● Exercise instructions: Retype every entry below without pictures.

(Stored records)
○ ○ ○

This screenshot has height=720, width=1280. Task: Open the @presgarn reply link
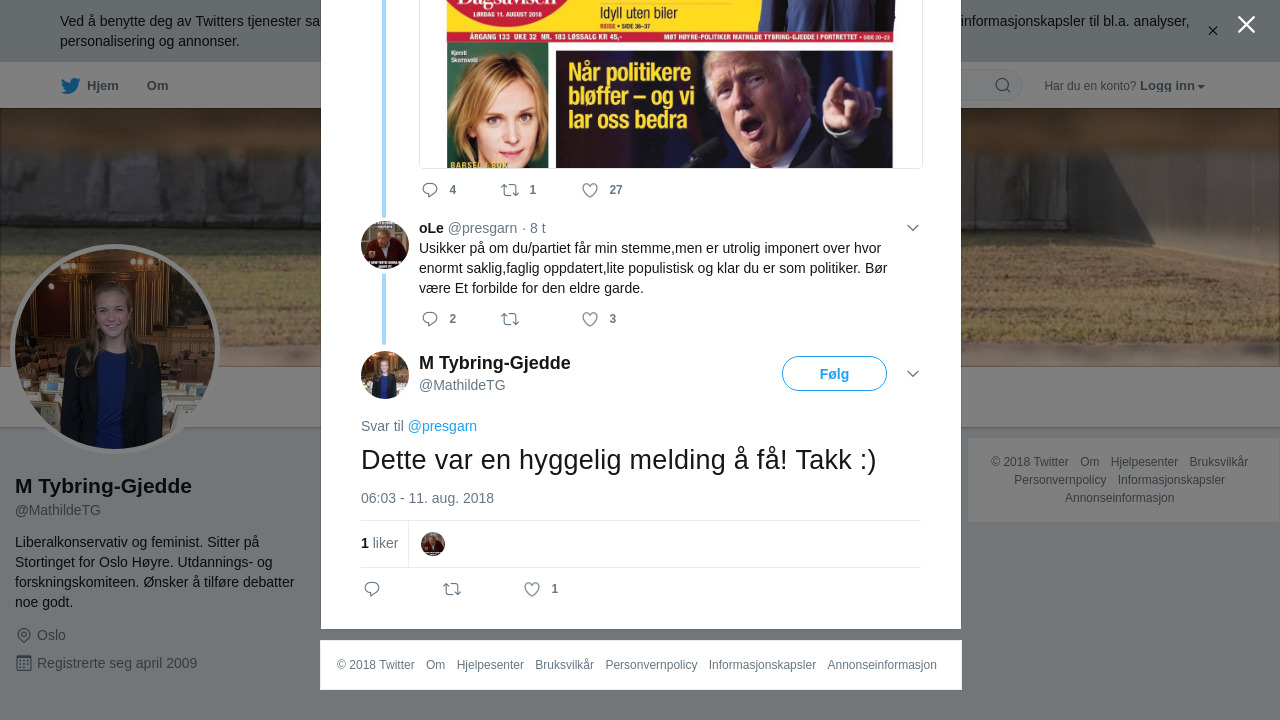click(x=442, y=426)
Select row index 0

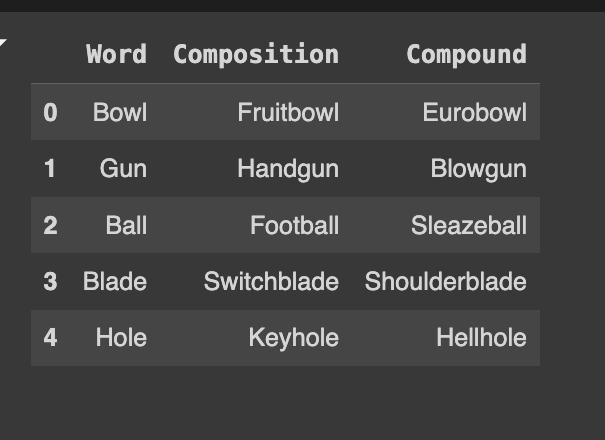click(x=50, y=112)
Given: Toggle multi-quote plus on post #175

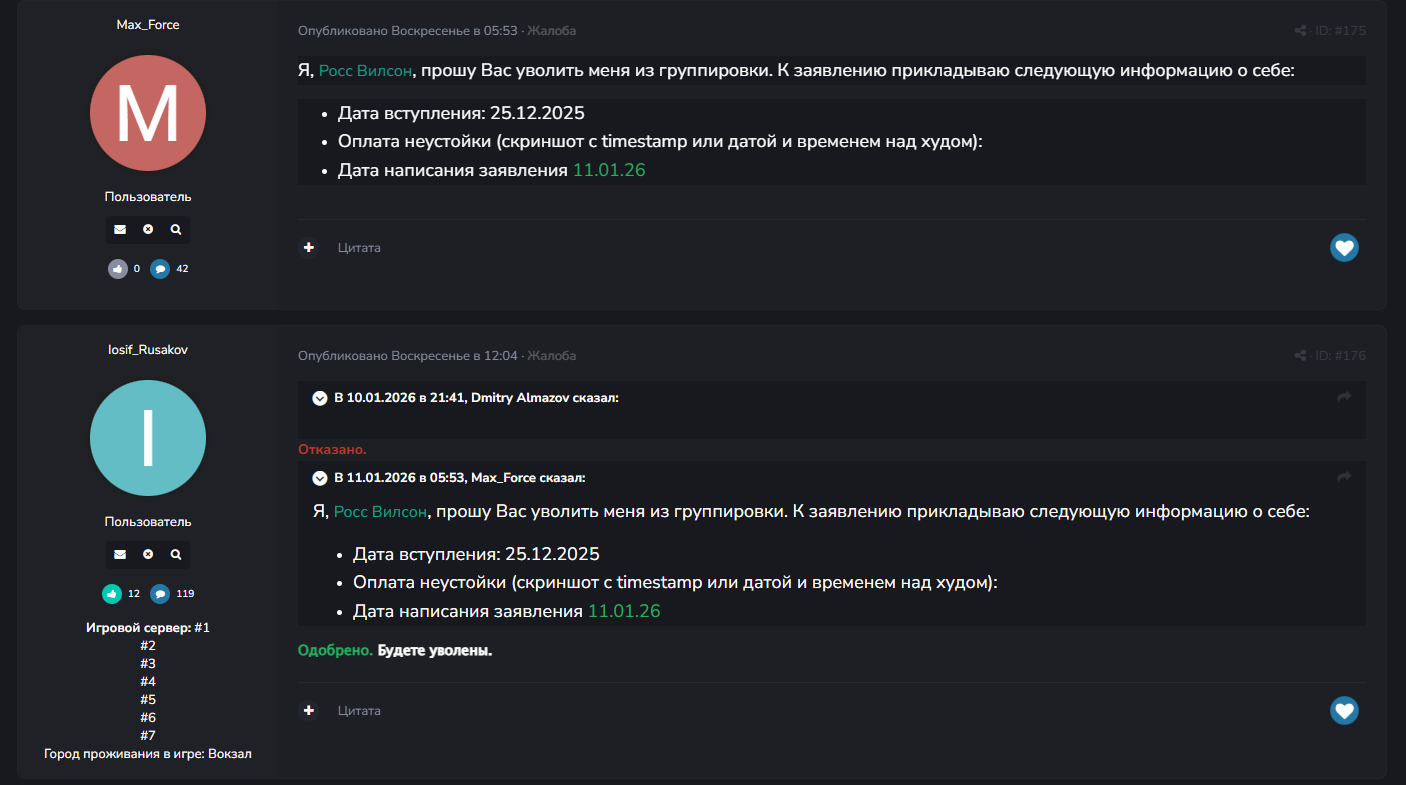Looking at the screenshot, I should (309, 248).
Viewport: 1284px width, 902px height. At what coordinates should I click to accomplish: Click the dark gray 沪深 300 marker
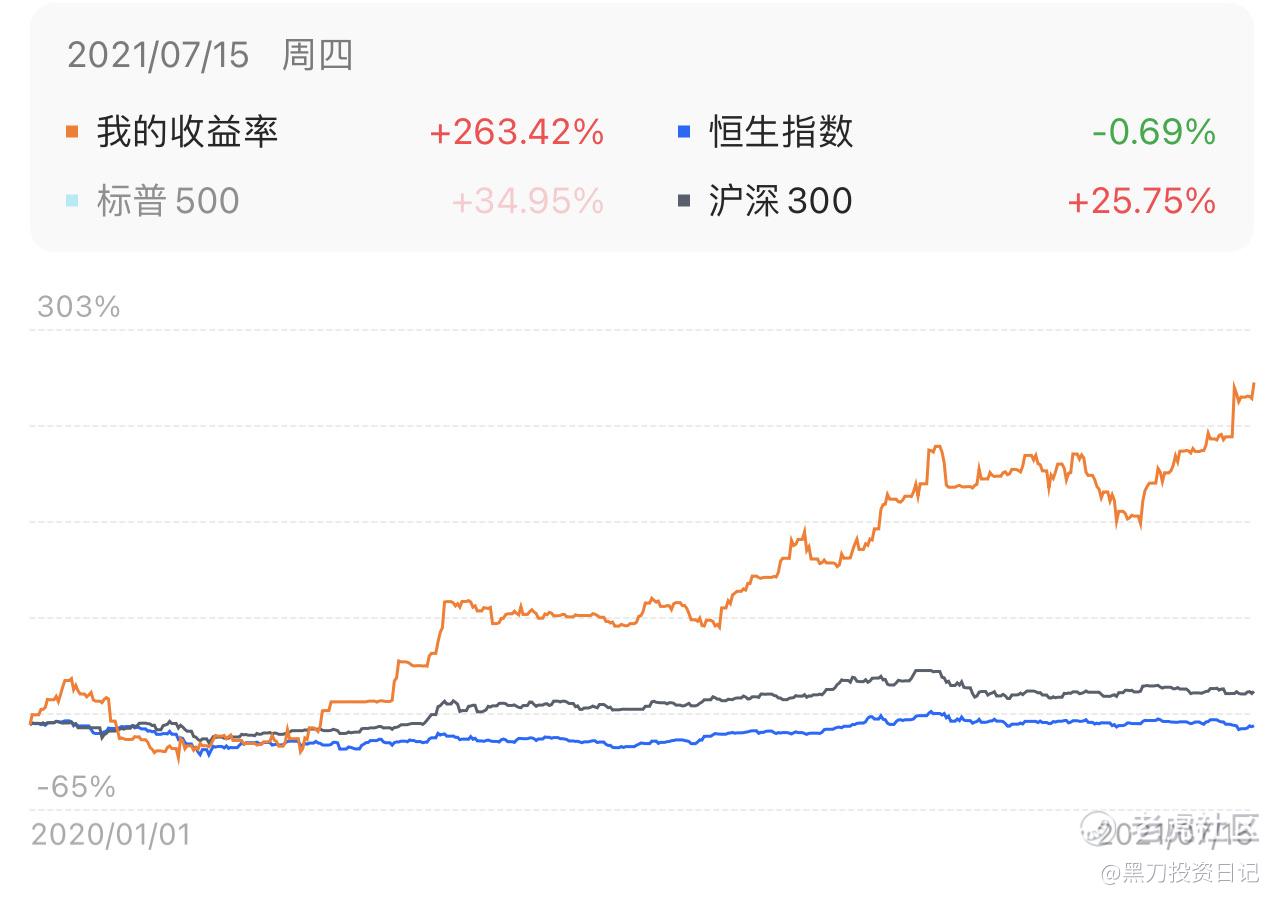click(684, 201)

○ ○ ○

● The answer:
This screenshot has height=720, width=1280. Task: Open the @presgarn reply link
click(x=442, y=426)
Select row index 0

click(x=50, y=112)
Given: Toggle multi-quote plus on post #175

Looking at the screenshot, I should (309, 248).
Viewport: 1284px width, 902px height. At what coordinates should I click to accomplish: Click the dark gray 沪深 300 marker
click(684, 201)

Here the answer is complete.